ACTIONS TO TAKE:
- 1) In the text on Noomaraa, what is the island's code?
- 2) Continue the text on Noomaraa, starting after its final sentence.

- Noomaraa Location in Maldives
- Coordinates: 06°26′01″N 73°04′02″E﻿ / ﻿6.43361°N 73.06722°E
- Country: Maldives
- Geographic atoll: Miladhummadulhu Atoll
- Administrative atoll: Shaviyani Atoll
- Distance to Malé: 254.49 km (158.13 mi)

Dimensions
- • Length: 0.900 km (0.559 mi)
- • Width: 0.480 km (0.298 mi)

Population (2022)
- • Total: 371
- Time zone: UTC+05:00 (MST)

= Noomaraa =

Noomaraa (ނޫމަރާ) is one of the inhabited islands of the Shaviyani Atoll administrative division, and geographically part of the North Miladhummadulhu Atoll in the Maldives. The Island code is C2.

==History==
Noomaraa is a typical island in Maldives. The first settlers of the island were a mystery to historians. It is believed that they are early Maldivian settlers dating back to 5th century BC with the Aryan immigrants coming from neighboring countries India and Sri Lanka. The island had maintained its uniqueness like that of many other islands in the Maldives; its culture, traditions, language and religion had been as of any other island in Maldives.

MATERIAL SHOWN:
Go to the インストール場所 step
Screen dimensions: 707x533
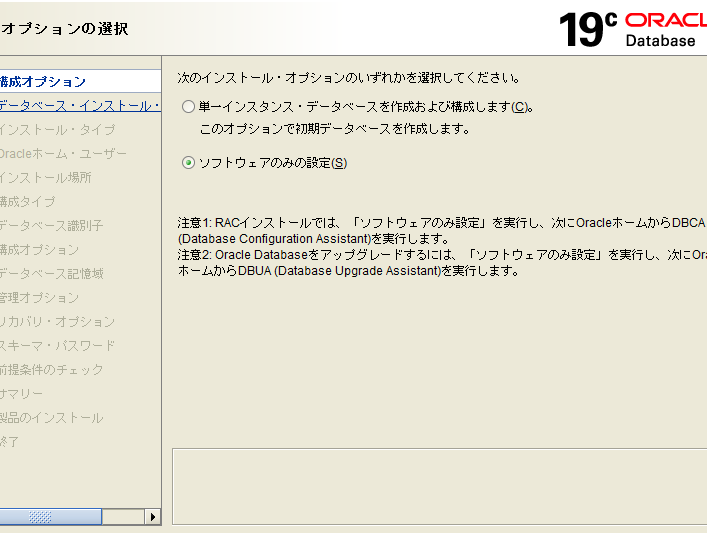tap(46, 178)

---

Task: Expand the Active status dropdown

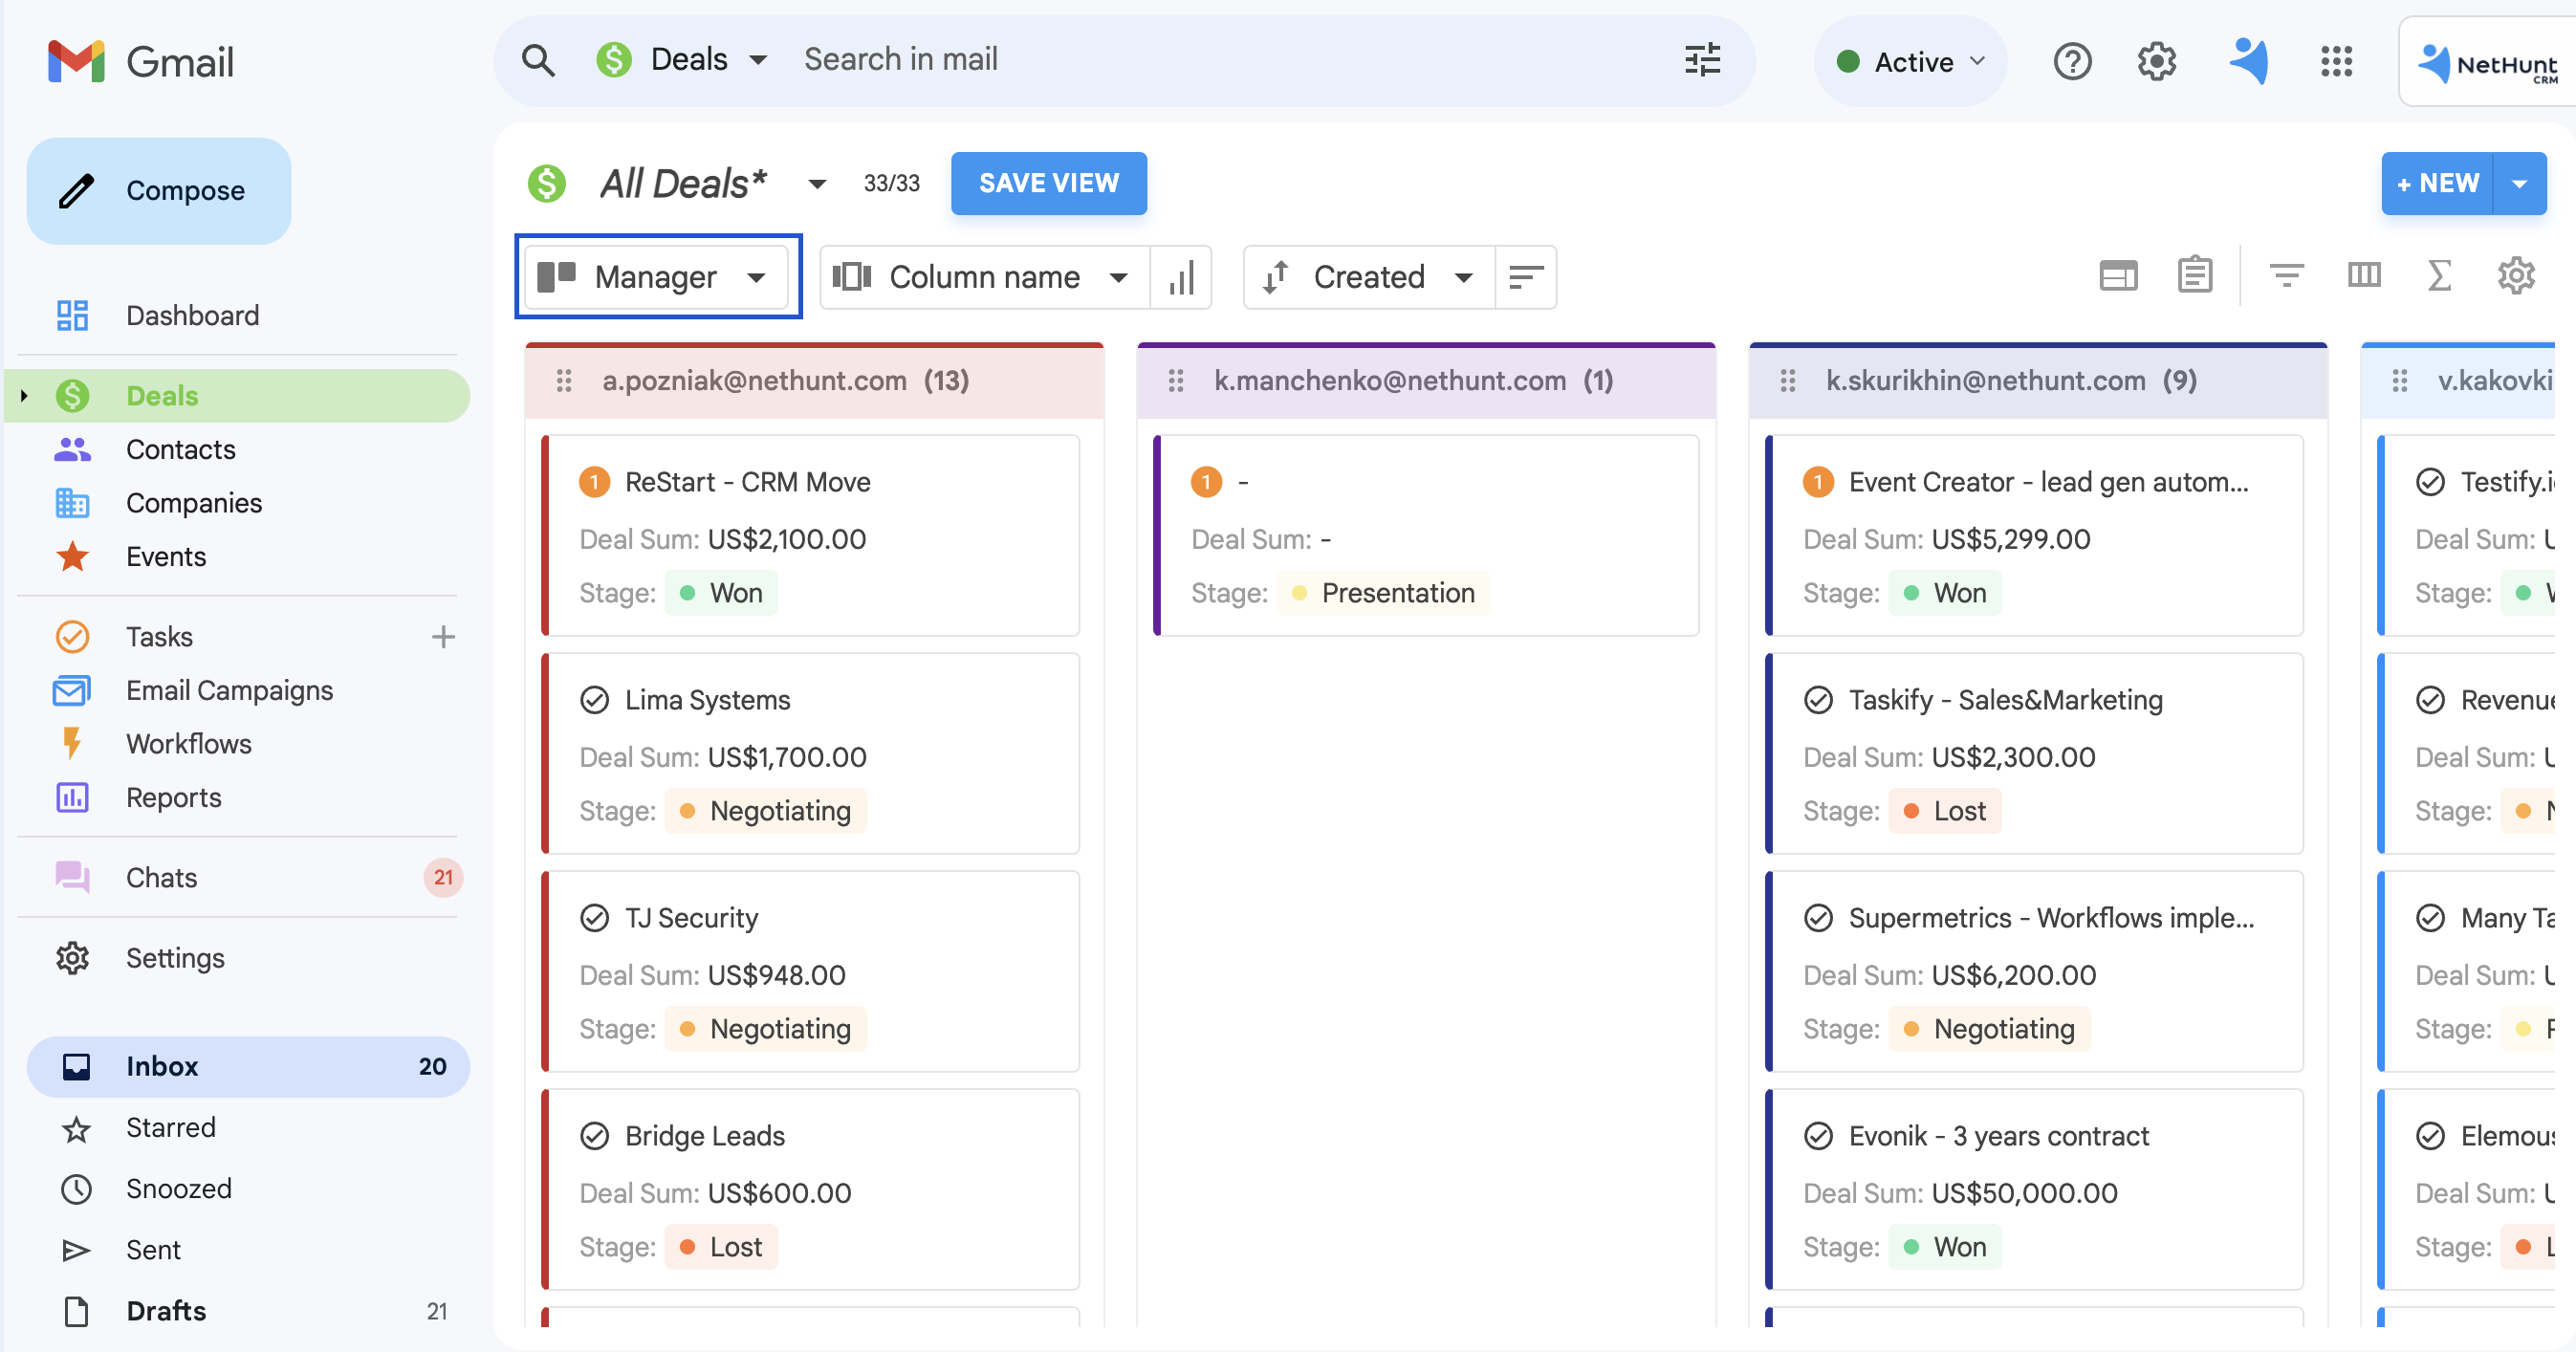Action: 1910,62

RESPONSES BY ITEM NUMBER:
- 1) C2

- 2)
In Maldivian History, little has been written about Noomaraa. One of the available books was written by Maldives prominent historian Mr.Mohamed Ibrahim Luthufy in his famous history book "Dhivehi Raajjeyge Geographyge Vanavaru" (The Geographical Atlas of Maldives), in which he mentioned about the physical of the people of Noomaraa.

==Geography==
The island is 254.49 km north of the country's capital, Malé. It is located at the eastern tip of Shaviyani Atoll, 40 km from the atoll's capital of Funadhoo. The area of Noomaraa is 41.3 ha. The length of the island is 900 m, and the width is 480 m.

===Environment===
Extensive soil erosion has occurred on the northeast and northwest sides of Noomaraa.

==Demography==
It is the least popululous island in the atoll. According to the Secretariat of Noomaraa Council, the population of Noomaraa in 2012 was 487 people: 244 males and 243 females.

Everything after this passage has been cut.